R/dual_top.R

Defines functions dual_top

Documented in dual_top

#' Discriminate between beta-sharing clones and dual-alpha TCR clones (optimized
#' for common clones)
#'
#' \code{dual_top()} distinguishes between clones that share a common beta
#'    chain and dual TCR clones with two productive alpha chains.
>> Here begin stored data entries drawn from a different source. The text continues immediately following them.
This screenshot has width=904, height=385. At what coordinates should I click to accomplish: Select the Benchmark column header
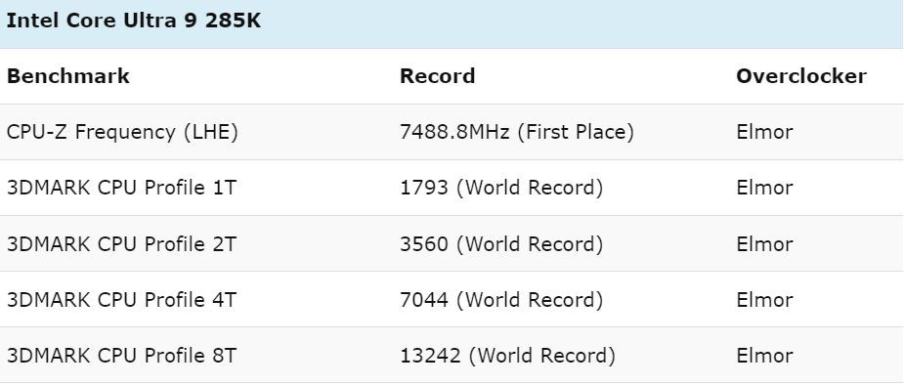pyautogui.click(x=68, y=76)
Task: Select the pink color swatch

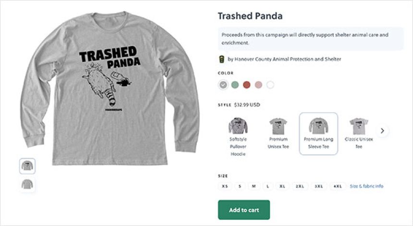Action: (x=259, y=85)
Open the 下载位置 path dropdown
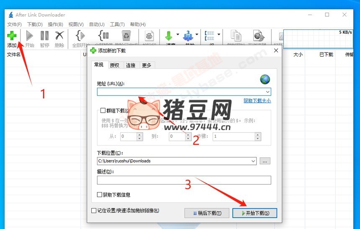 (x=253, y=161)
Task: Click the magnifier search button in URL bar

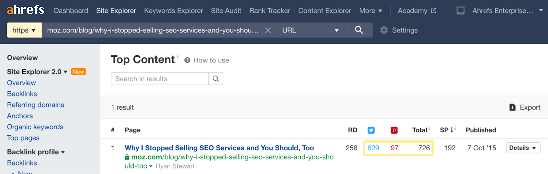Action: click(359, 30)
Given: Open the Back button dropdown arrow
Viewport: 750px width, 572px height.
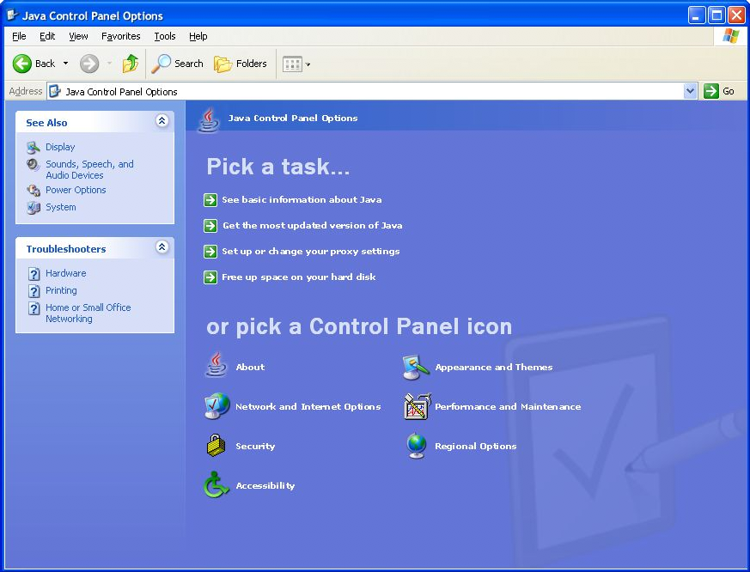Looking at the screenshot, I should (x=64, y=64).
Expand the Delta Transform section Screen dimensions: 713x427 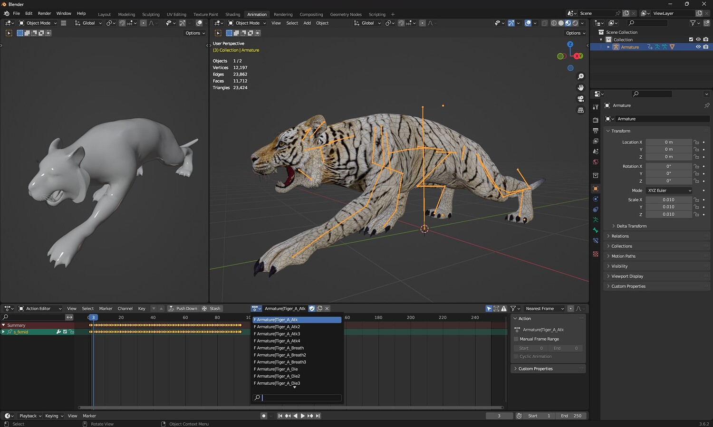(x=631, y=226)
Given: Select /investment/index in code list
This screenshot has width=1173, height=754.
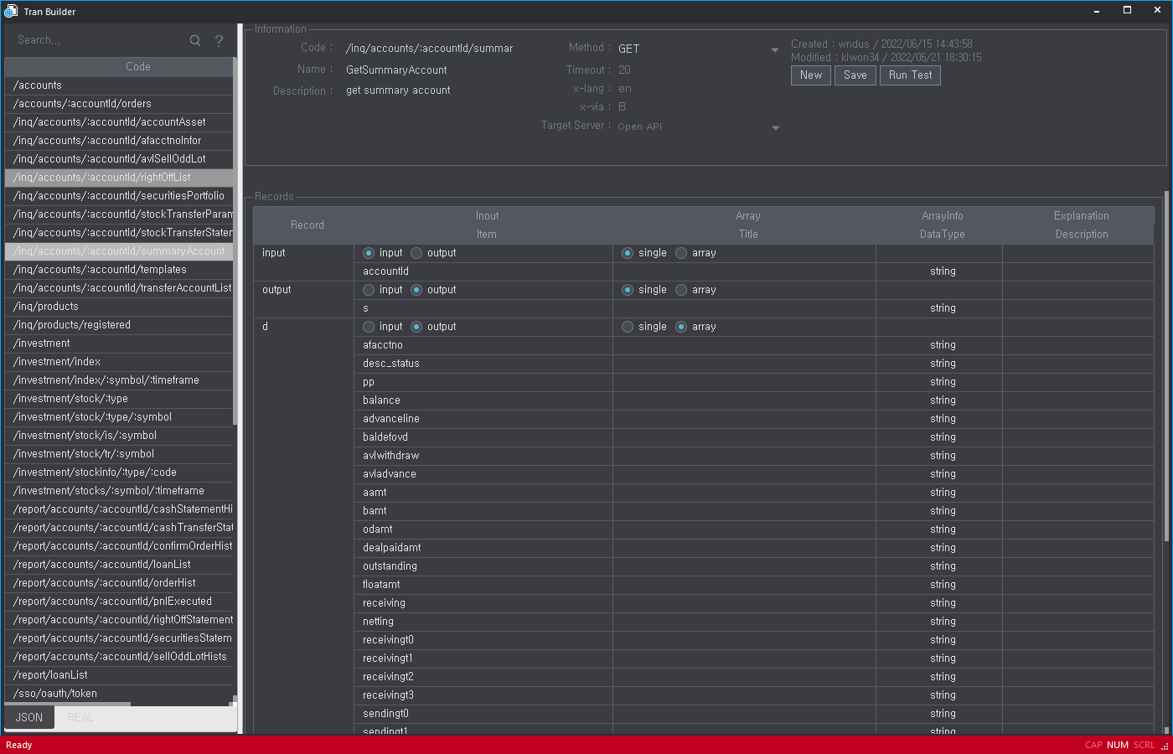Looking at the screenshot, I should (57, 362).
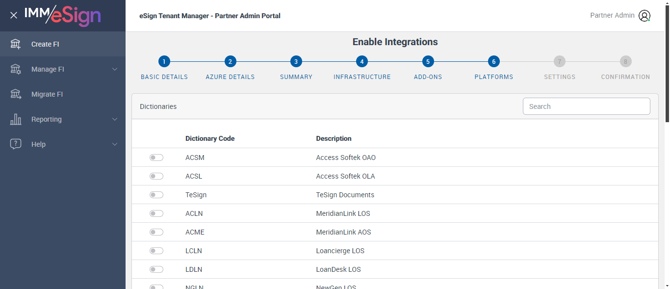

The procedure
#'    calculates the likelihood that two (alpha, beta) pairs (with common a beta
#'    chain) come from two distinct clones sharing the same beta chain vs the
#'    likelihood that the two pairs derive from a dual TCR-alpha clone.
#'    A significant difference between the two likelihoods is indicative of a
#'    dual alpha clone, and these clones are returned as dual clones.
#'
#' @param alpha Matrix recording which alpha chains appear in each well of the
#'    data. See \code{\link{create_data}}.
#' @param beta Matrix recording which beta chains appear in the each well of the
#'    data. See \code{\link{create_data}}.
#' @param pair A matrix where each row is a beta/alpha pair, column 1 and 2 are
#'    the beta indices, and column 3 and 4 are the alpha indices, and column 5
#'    is the proportion of replicates the clone was found in (or equal to -1 if
#'    the clone is dual)
#' @param error The mean error "dropped" chain rate due to PCR or sequencing
#'    errors.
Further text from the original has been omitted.